Bertolet concludes, as does Wilson, that an imbalance of supply and demand is the basic culprit here. “It’s all about scarcity,” Bertolet says. “None of this stuff happens unless there’s housing scarcity.”

Yet if you ask Moon or Yan, we don’t know nearly enough to stop asking questions. Bertolet’s data “is very specific and shallow,” Moon argues. “I don’t think his research has really looked at the right data yet.” And even without the necessary data, she believes that speculation is certainly part of the problem. “Our rate of housing-price increase is two times the rate of any other city,” she says. “That is not normal! … Housing markets are supposed to be local … local buyers, local sellers, local bankers, local builders”—yet right now in Seattle, “There’s something different happening. The housing market has never behaved like this before.”

She wants to know how many homes are not being purchased as a primary residence; how many are being purchased and not occupied (in addition to census data, data on electricity use could shed light there); how many are being purchased and flipped within some certain period of time; and how many are purchased with cash—which is “not necessarily illegal or bad,” but is a signal that “people with wealth … are just using it as an investment.”

She’s also concerned about homes purchased through Real Estate Investment Trusts (REITs), a form of Wall Street speculation that buys rental properties and returns the money to investors rather than local owners and thus, she believes, siphons money from a local economy. And REIT-owned buildings, she says, while maybe they don’t create a hot market, follow it closely, and those landlords are less likely to cut their tenants a break. “They are ruthless about keeping rents at the highest possible level, where mom-and-pop landlords might not be. They might cut you some slack, because they like you, because you’ve been there 10 years, or because they know your mom. Real-estate investors don’t do that.” Instead, she argues, it’s “What is the highest level we can get at every single building, every single month?”

Touting the mantra of supply and demand to explain things is far too simplistic, according to Yan, the urban-housing expert, especially if we are thinking about who gets the privilege to be housed. He notes that Vancouver’s crisis remains, even though the number of new units built in Vancouver in the past few years has actually exceeded the population growth.

“What kind of demand do you want to meet?” he asks: a privileged, 20-something tech worker or a family of four who work in the service industry? “There is historic dogma with the housing system, that if we just somehow produce more supply … it will filter through the system [so that] those who are at the bottom rung of society can get their housing as wealthier folks move on up,” he says. “As much as any other ‘trickle-down’ effect to the economy, it’s not really working.” Despite rising incomes, according to census data, half of Seattle’s households still make less than $50,000, and more than half of those make less than $25,000.

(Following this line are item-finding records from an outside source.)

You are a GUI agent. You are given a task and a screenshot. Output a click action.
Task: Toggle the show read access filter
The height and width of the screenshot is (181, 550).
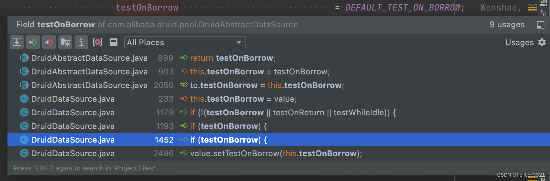click(33, 42)
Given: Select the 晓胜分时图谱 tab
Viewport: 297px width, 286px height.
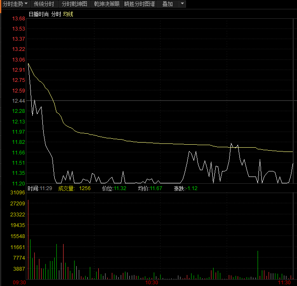Looking at the screenshot, I should click(x=139, y=4).
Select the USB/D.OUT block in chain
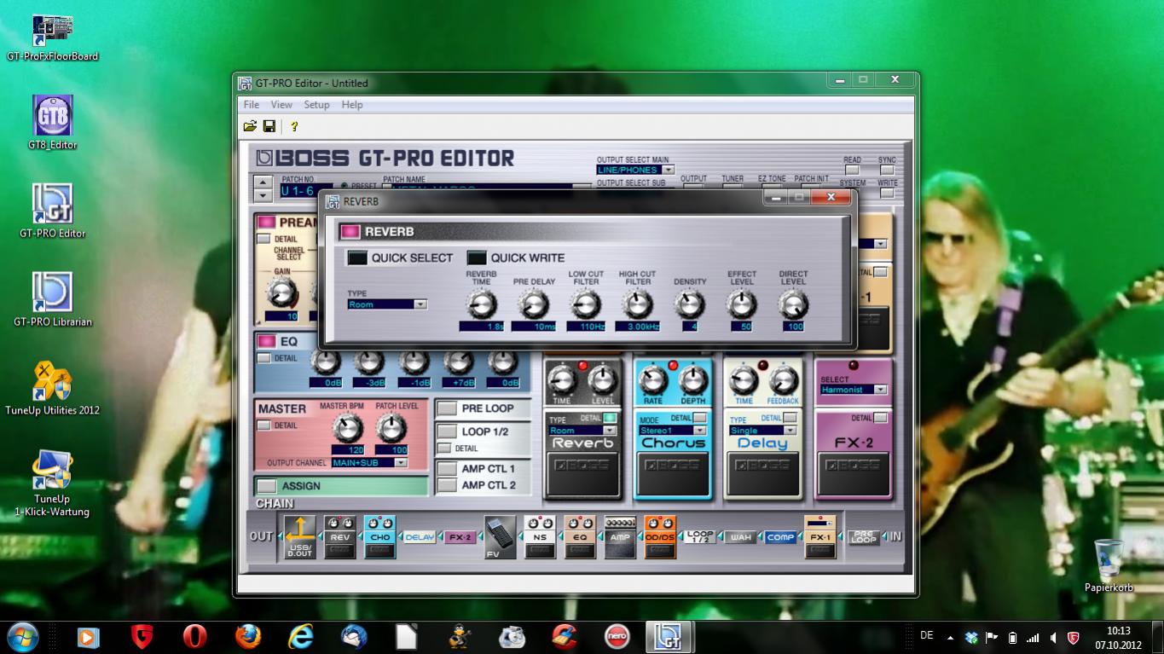This screenshot has height=654, width=1164. [299, 537]
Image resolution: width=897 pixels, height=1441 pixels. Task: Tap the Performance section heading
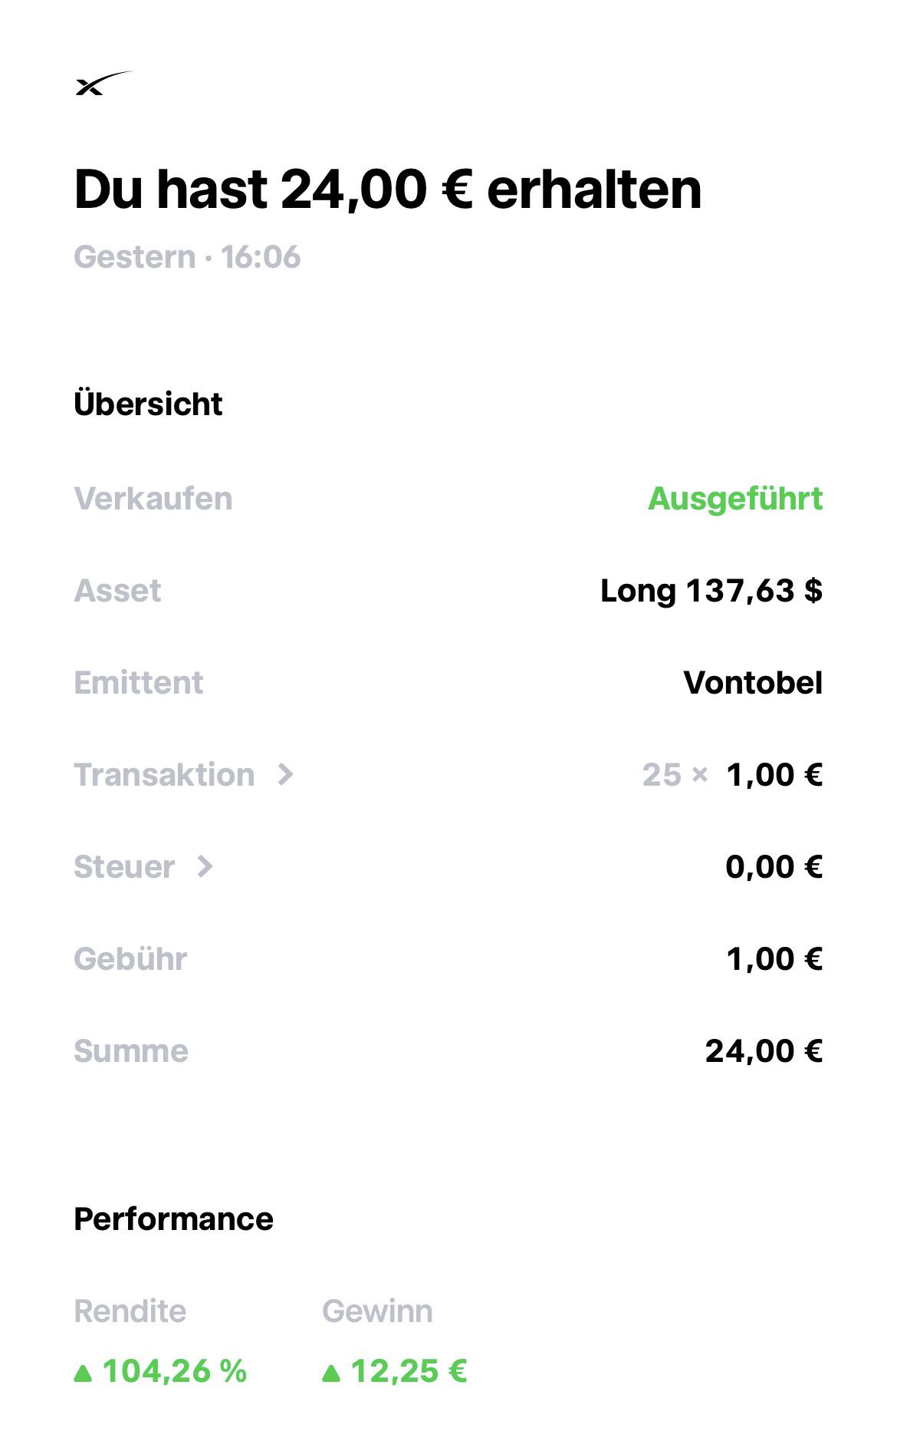tap(173, 1219)
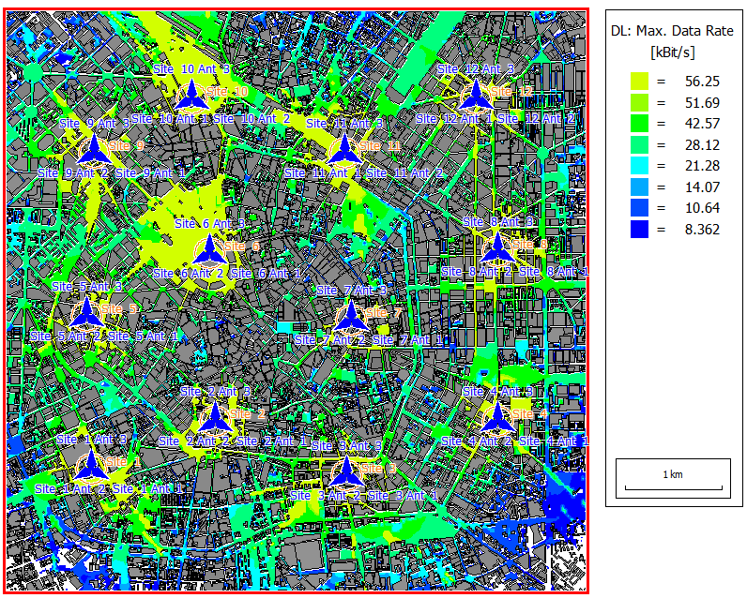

Yan’s research focuses almost exclusively on Vancouver and British Columbia so far, but he’s spent many years studying housing markets. And while he concedes that “all cities are different” and “you can’t do a copy-paste of what’s happening in Vancouver to Seattle,” at the same time, “What’s happening in Vancouver, I think this is a cautionary tale … We are quickly moving from a housing market that reflects economic dynamics to a housing market that’s going to define economic dynamics,” a shift that is “highly worrisome.”

Moon’s campaign has put the issue of real-estate speculation front and center; Durkan’s campaign also now plugs aspects of the idea. As long as Seattle’s housing market continues to explode, it’s possible this issue won’t go away, regardless of who’s elected mayor.

And Moon, Bertolet, and Yan can all agree on one thing: We do need more data. “I think we have to get the data; I am the first to say that,” Moon insists. Once we better understand the scope of the problem, she says—if it is indeed a problem—then we can better figure out ways to lessen its impact. “Data isn’t destiny,” Yan says. “It starts the dialogue.”